The People’s Mandolin and the IBMM

September 23, 2011




        The People’s Traveling Mandolin has a permanent home on display at the International Bluegrass Music Museum in Owensboro,  Kentucky. It was there for the Bill Monroe 100th birthday celebration, an event I had all plans to attend, but my illness forced me to stay home that week. (I’m better now. don’t worry) N.C. bluegrass kingpin Steve Leatherwood (WGWG 88.3 radio and Leatherwood Trading Company) and former Monroe bluegrass boy Yates Greene took it there for me.

        It was covered in signatures of famous bluegrass mandolinists by the time the weekend was over. Steve documented much of this on his FaceBook page and I will transfer some of those pics here over time. Thanks to Gabrielle Gray for a proper home fro the mandolin at the end of the journey. I can’t imagine a better place for it to rest.

        Also more info on the little mandolin’s journey is on my website http://www.themandolin

        Dr. B


WNCW 88.7 Weekend

August 16, 2010

        It was a fine weekend. I had Friday afternoon off, and Snookers and I played nine holes of golf. Marfar caught us at the turn to remind me we needed to get to the Don Gibson theater for the Darin and Brooke Aldridge and the Snyder Family show. We “crunk” up the Neuse River converted school bus and turned on the GPS. I forgot to re-set the gadget from last week, and it routed us via York but we enjoyed the scenery.

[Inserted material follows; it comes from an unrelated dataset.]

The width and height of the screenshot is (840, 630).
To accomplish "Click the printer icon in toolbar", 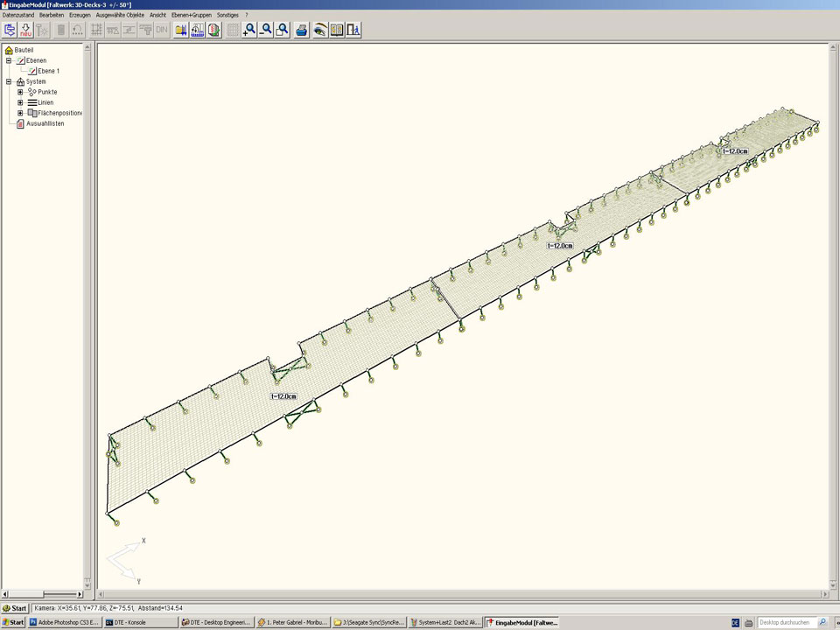I will 302,30.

        I’ve often said if I made the Grand Ole Opry it wouldn’t be in a Prevost bus, but the maintenance crew would let me in the back door. That’s about the way it was. I gave Marfar her ticket and she went on in. I went around back and opened the door. The sound man spotted me. “Hey Doc, how was your game?”

        “Huh? How’d ya know?”

        “The golf club, Doc. It’s a bit of a give-a-way.”

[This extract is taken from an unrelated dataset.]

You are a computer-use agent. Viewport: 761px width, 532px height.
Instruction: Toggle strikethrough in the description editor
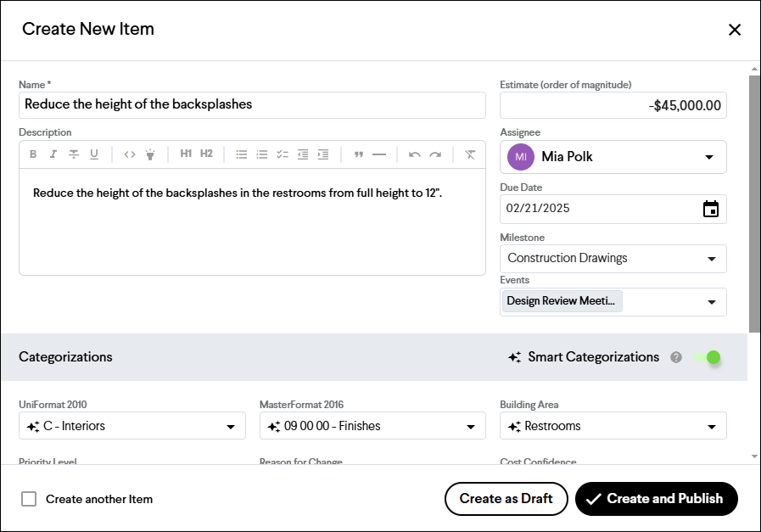[x=74, y=154]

        “Oh yeah, I guess so.” I took a swing. “Boy, this is a good’un. Got a little extra snap at the bottom. Old man club.”

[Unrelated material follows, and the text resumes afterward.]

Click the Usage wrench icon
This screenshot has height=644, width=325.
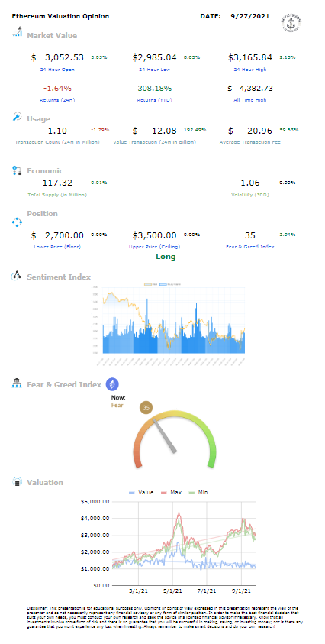click(x=18, y=117)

        “So, how’d ya do?”

        “39. Not bad, but Snookers clipped me for a cheeseburger.”

        “He’s tough. We’ve got some chicken and ribs. Go past the dressing room and take a right.”

        “Great, thanks.” I could hear the Snyders in the background. Man, those kids can play.

        I walked on in. “Now let’s see, was that left or right? Where’s that GPS when ya need it?” I took a left. My goodness, it was the stage at the Gibson.

        I called over my shoulder to the sound-man. “Hey, tell the boss not to worry. I know amateurs aren’t allowed on the Gibson stage, but I know not to take a divot.”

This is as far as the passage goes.